GDPR compliance
CDQ supports customers in maintaining GDPR compliance by identifying business partner records that may contain personal data. This is crucial for the data sharing approach, since shared insights must remain privacy-compliant. Only non-personal, business-related data can be exchanged among participants.
Our algorithms analyze patterns such as national registration numbers, legal forms that indicate sole proprietorships, and typical name structures to estimate the probability that a record refers to a natural person. A neural network trained on large sets of company and forename data enhances this detection logic. By ensuring that personal data is excluded from shared datasets, CDQ guarantees that collaboration remains secure, ethical, and fully compliant with European data protection laws.
Approach to identify personal information
The algorithm to identify personal data distinguishes between
- contact information provided in a business partner's name such as "CDQ AG attn: Simon Schlosser"
- Registered individuals, i.e. natural persons that are registered as e.g. sole proprietors in an official register (e.g. Simon Schlosser e.K.)
- Individuals, i.e. natural persons where there is no evidence that the person is actually registered (e.g. freelancers as "Simon Schlosser")
| Example | Type | Description |
|---|---|---|
| CDQ AG | Legal Entity | Typical example. There is no name information (person name) included and there is a legal form available. |
| CDQ AG z.Hd. Simon Schlosser | Legal Entity with contact information | |
| Simon Schlosser | Individual | Typical example. There is a person name, no legal form and no VAT ID. The record is not to be stored in the CDL database. |
| Simon Schlosser e.K. | Registered individual | Individuals that are registered and have a legal form. There are different legal forms for natural persons in different countries. |
Identification strategies
In order to identify personal information, different strategies are applied to a given record. The following strategies are available and are executed in the following order:
Name list check
CDQ manages lists of typical forenames for different countries and trains a neuronal network with this data to identify such terms in a given record. Feedback from the Data Sharing Community is also used as training input to improve matching results.
Legal form check
If legal form information is provided in a given record, our services try to identify and enrich the related legal form. Some legal forms in some countries indicate registered individuals or sole proprietors and thus provide evidence on personal information in terms of natural person names.

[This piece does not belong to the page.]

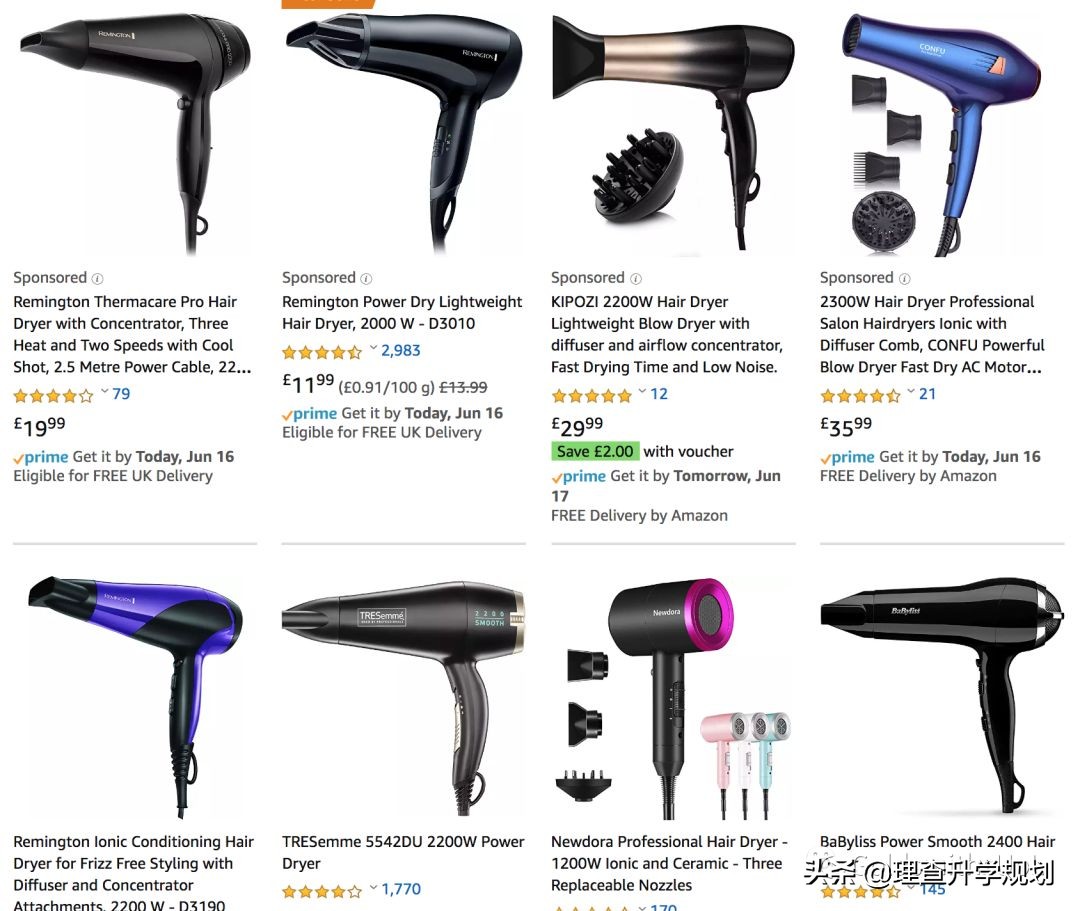1080x911 pixels.
Task: Click the Sponsored info icon under Remington Power Dry
Action: (x=366, y=279)
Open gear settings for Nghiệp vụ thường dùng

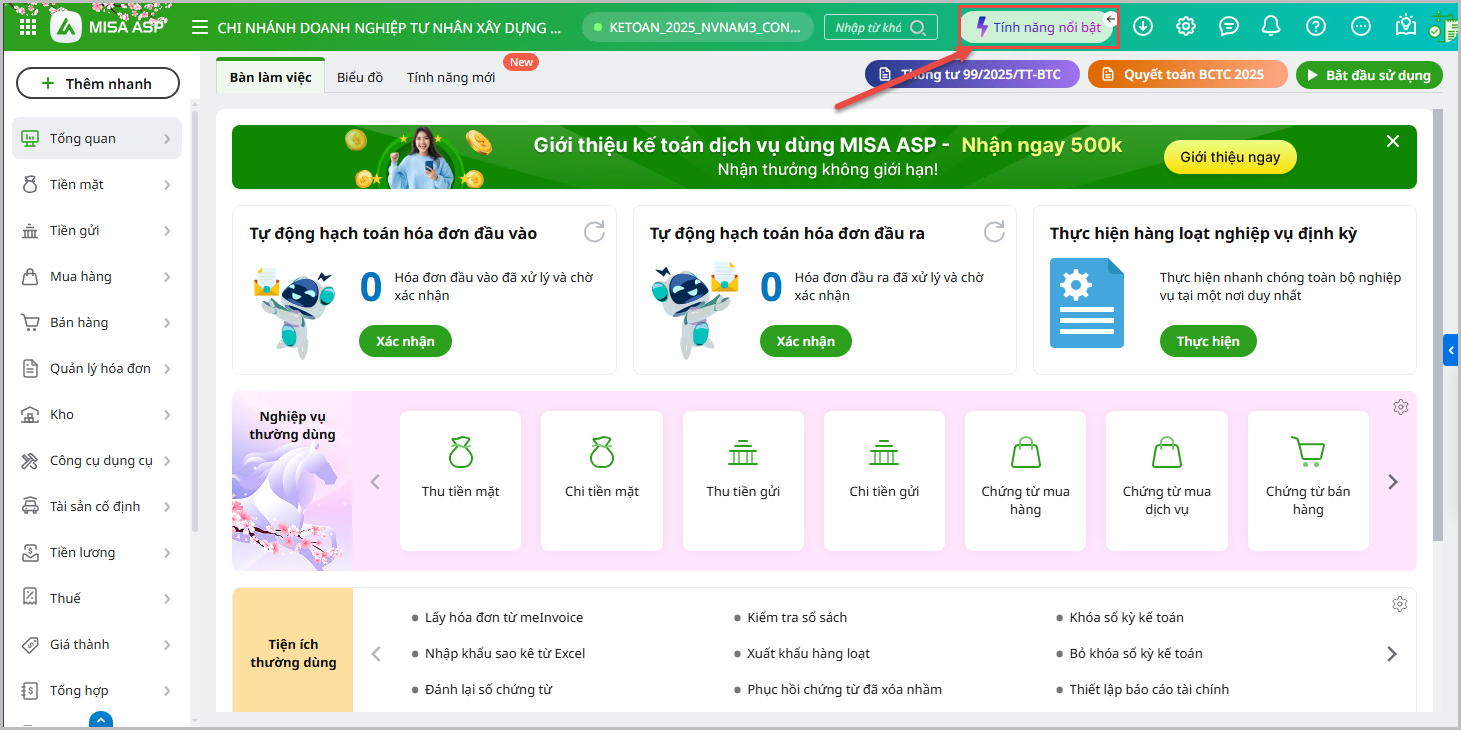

No legal forms maintained.
Identifier check
Derivation
Based on certain identifiers, it is possible to identify natural persons. For example in PT (Portugal), the first digit of the VAT number indicates whether the record represents an individual: 1-3 are regular people, 5 are companies.
| Identifier schema | Country | Identifier | Description |
|---|---|---|---|
| 000000000057H0CS5Z46ACS04Y | The first digit indicates whether the record represents an individual, i.e.: 1-3 are regular people, 5 are companies for non-residents (only subject to final withholding at source) the ID starts with "45" | ||
| 00000000007CGYKN2FKHXN1JB9 | For natural persons this number consists of 12 digits | ||
| 0000000000BGWDBG0HD1V5FAWY | Specifies how to derive a sole proprietor from a DIC number. The DIC number may have different formats and thus different patterns apply for identifying individuals.
| ||
| 0000000000DCRZ8Y1PB8PCXV09 | 10 characters: 5 letters + 4 digits + 1 letter 4th character informs about the holder of the card: "P" - stands for Individuals ("Proprietor") | ||
| 0000000000Q4F2WYGAGTRQMW7P | For Entities such as Company’s or Associations of Persons (AOP) the TIN is designated as the National Tax Number (NTN). For individuals the TIN / NTN assumes the following format: AAAAA-AAAAAAA-N (total of 13 digits), A identifies that it must be a alphanumeric digit, N identifies that it must be a numeric digit. | ||
| 0000000000V72GY0NA3SG7YVPP | Specifies how to derive a sole proprietor from a EU VAT in Czech Republic. The EU VAT is identical with the DIC number (Czech Republic) and thus the identical patterns apply. |
Personal identification numbers
Moreover, there are identifiers that are only assigned to natural persons such as the US_SEC_ID (US - Social security number) in the US (United States of America).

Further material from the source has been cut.